| WHAT IS BEING ASKED |
Across the records, find how many lines include the string "link" and answer with only the figure.

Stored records
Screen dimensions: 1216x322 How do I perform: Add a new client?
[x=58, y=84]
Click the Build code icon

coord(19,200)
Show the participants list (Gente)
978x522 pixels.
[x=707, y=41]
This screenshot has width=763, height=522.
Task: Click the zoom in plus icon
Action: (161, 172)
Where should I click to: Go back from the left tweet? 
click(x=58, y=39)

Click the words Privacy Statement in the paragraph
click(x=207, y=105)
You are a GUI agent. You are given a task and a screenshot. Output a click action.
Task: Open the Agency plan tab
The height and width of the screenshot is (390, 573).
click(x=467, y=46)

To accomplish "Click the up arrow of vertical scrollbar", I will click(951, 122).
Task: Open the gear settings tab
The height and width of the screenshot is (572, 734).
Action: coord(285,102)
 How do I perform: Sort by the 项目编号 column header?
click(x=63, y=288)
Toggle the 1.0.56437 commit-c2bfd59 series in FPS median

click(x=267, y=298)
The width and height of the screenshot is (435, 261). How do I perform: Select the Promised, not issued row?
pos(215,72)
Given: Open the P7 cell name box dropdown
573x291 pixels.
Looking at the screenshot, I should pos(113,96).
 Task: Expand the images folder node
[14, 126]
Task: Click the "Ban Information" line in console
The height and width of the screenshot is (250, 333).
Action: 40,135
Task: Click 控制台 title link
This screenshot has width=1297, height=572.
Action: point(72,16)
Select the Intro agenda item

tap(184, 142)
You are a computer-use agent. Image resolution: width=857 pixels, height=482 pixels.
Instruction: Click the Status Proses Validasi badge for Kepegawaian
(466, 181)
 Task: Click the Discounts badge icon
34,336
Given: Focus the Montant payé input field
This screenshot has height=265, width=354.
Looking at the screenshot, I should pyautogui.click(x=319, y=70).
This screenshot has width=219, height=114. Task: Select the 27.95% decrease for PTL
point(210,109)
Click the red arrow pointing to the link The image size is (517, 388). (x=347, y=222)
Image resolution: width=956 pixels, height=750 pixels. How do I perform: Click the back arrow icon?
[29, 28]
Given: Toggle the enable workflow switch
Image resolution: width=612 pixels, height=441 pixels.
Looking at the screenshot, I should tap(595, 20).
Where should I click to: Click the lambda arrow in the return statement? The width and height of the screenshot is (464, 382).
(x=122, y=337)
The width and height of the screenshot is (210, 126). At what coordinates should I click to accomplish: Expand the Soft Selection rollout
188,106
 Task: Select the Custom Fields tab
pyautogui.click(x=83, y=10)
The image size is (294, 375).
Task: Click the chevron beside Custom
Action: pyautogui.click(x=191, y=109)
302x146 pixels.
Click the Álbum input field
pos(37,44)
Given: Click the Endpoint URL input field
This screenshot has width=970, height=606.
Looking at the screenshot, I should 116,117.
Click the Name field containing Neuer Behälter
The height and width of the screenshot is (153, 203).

| ANSWER BELOW |
2